Рядом устроился огромный десантник-прапорщик с трехлитровой банкой пива в руках.

– Будете?

– Нет, я уже не могу…

После взлета я очнулся и увидел, как прапорщик метался по салону с этой же банкой. Только вместо пива она аккурат под горлышко была наполнена серой массой. Видать, выпил, стало плохо, а пакетиков на таких рейсах не выдают. Он, бедолага, сидел с этой банкой в руках до самой посадки.

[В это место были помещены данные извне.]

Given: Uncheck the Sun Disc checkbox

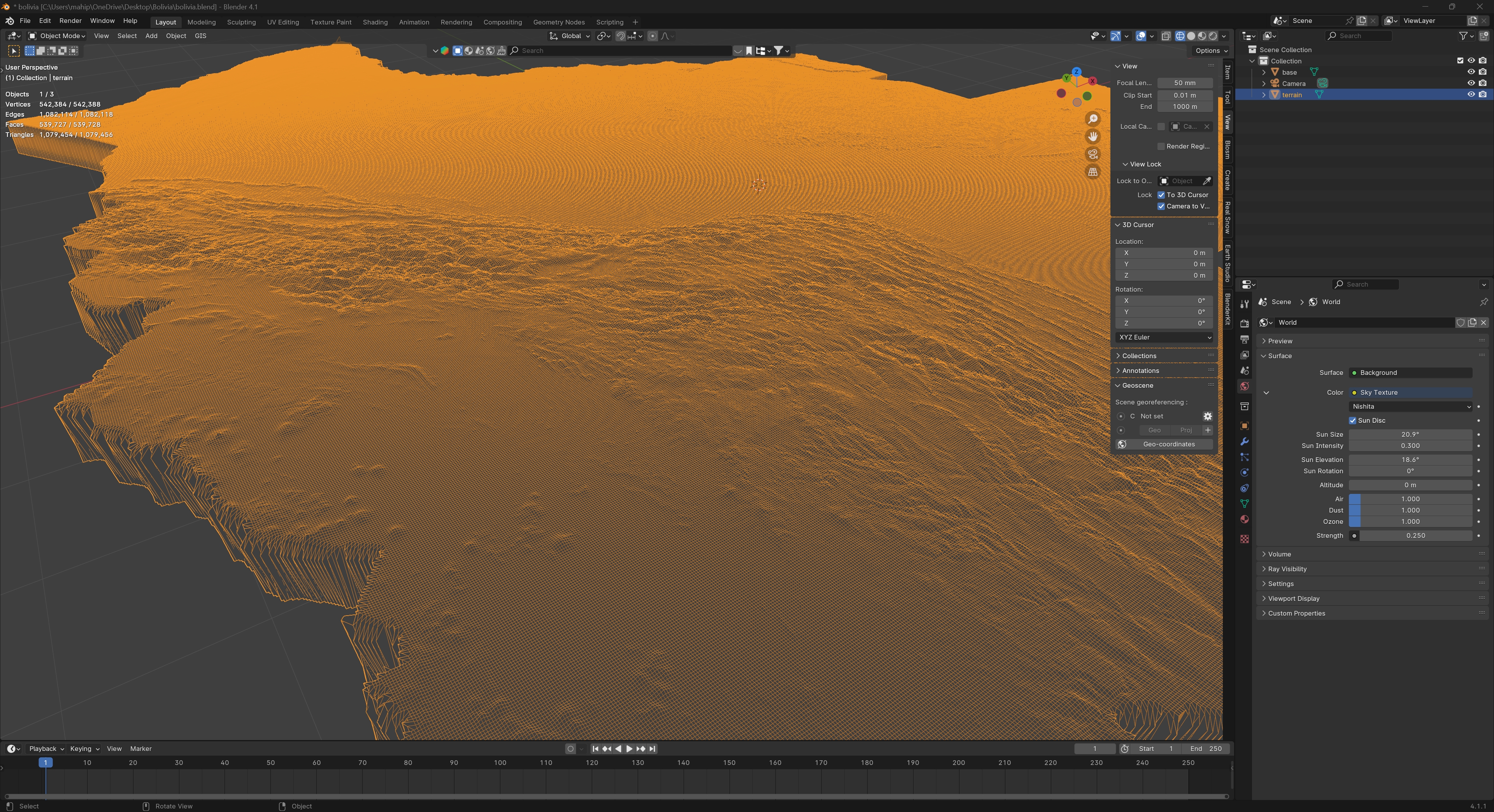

Через несколько дней Басаев захватил больницу в Буденновске. Война продолжилась, а у военных в Чечне появился адрес: «Москва-400».

Футбол, фугас и два моста

Осенью девяносто пятого в Чечне начались переговоры. В здании бывшего республиканского военкомата. Российскую сторону представлял Анатолий Романов, генерал, который мне был знаком по Бамуту. От мятежников выступал Аслан Масхадов, бывший советский полковник-артиллерист, а тогда командующий бандами Дудаева.

Сами они называли свои отряды Вооруженными силами Ичкерии, делили их на фронты, у них были свои командующие, бригадные генералы и так далее… Даже свой спецназ, «Борз» – волк по-чеченски, его «рексы» ходили в черных джинсовых брюках и куртках и в черных беретах. Ичкерия даже автомат свой изобрела и выпускала его до войны на заводе «Красный молот». Он тоже назывался «Борз». Кстати, плохой был автомат: перегревался и плевался пулями. И ржавел очень быстро.

Процесс переговоров начинался с приезда делегаций. Это надо было видеть. Первым появлялся генерал Романов на «уазике» в сопровождении спецназа Внутренних войск. Бойцы, суетясь, обволакивали его бронированными телами, картинно держа автоматы за пистолетную ручку стволами вверх. Романов со всеми здоровался и проходил в здание. Потом подкатывали боевики. А вот это уже была свадьба. Кортеж из пяти-шести «Жигулей» шел со стороны города Аргуна. С помпой. Гудящие сигналы, развевающиеся флаги Ичкерии, торчащие из окон во все стороны стволы. А на передней машине – ментовская мигалка. Масхадов выходил и двигал в военкомат, за ним выскакивали огромные бородатые мужики, обернутые пулеметными лентами, с атласными зелеными повязками на голове, с кинжалами на поясах, и обязательно у каждого был пистолет Стечкина. Воюющие боевики, те, что сидят в горах, называли охрану Масхадова «рекламщиками». За выдающийся внешний вид.